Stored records
- Opening Delimiter -

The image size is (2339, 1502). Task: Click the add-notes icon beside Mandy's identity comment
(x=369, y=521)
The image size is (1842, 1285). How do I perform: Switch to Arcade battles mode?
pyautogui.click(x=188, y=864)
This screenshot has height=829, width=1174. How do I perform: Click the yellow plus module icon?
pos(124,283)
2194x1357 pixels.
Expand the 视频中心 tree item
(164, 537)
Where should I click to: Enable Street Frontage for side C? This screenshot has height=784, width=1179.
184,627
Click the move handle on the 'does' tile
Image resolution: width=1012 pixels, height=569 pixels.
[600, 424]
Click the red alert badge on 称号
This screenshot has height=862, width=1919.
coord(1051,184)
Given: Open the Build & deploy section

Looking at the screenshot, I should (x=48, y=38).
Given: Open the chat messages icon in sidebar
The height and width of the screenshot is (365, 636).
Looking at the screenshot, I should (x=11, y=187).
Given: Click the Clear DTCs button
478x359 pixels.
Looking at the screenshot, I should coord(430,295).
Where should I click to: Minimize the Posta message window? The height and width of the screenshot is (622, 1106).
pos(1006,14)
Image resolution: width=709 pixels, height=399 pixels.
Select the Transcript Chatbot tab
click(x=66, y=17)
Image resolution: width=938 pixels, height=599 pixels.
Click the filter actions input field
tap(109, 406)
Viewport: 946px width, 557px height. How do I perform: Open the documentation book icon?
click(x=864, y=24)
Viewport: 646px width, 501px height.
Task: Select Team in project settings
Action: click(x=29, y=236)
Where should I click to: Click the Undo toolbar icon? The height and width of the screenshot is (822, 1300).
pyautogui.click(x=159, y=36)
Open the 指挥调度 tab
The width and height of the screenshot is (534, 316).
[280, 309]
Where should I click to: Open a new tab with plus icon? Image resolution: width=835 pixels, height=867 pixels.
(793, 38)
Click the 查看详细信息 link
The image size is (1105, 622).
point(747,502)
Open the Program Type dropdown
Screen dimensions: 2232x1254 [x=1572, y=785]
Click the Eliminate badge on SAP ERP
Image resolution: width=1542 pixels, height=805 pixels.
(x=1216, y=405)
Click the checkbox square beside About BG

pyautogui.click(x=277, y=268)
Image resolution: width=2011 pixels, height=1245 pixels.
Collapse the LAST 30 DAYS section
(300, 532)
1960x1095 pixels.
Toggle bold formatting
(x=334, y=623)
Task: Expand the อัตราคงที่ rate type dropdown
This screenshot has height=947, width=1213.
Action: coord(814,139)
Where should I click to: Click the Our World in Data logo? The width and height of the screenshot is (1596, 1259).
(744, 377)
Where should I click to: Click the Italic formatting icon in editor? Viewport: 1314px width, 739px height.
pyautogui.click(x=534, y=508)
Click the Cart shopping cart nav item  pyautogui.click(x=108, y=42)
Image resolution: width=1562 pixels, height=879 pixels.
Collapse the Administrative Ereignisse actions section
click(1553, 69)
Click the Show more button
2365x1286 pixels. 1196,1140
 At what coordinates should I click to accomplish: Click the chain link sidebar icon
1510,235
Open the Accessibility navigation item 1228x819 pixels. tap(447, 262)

- Closing Delimiter -

■ Directions for this task:
Look above for the line with "Where should I click to: Click the Undo" and the line with "Click the Eliminate badge on SAP ERP", and reproduce exactly those two lines plus every line between, nothing more.

■ Response:
Where should I click to: Click the Undo toolbar icon? The height and width of the screenshot is (822, 1300).
pyautogui.click(x=159, y=36)
Open the 指挥调度 tab
The width and height of the screenshot is (534, 316).
[280, 309]
Where should I click to: Open a new tab with plus icon? Image resolution: width=835 pixels, height=867 pixels.
(793, 38)
Click the 查看详细信息 link
The image size is (1105, 622).
point(747,502)
Open the Program Type dropdown
Screen dimensions: 2232x1254 [x=1572, y=785]
Click the Eliminate badge on SAP ERP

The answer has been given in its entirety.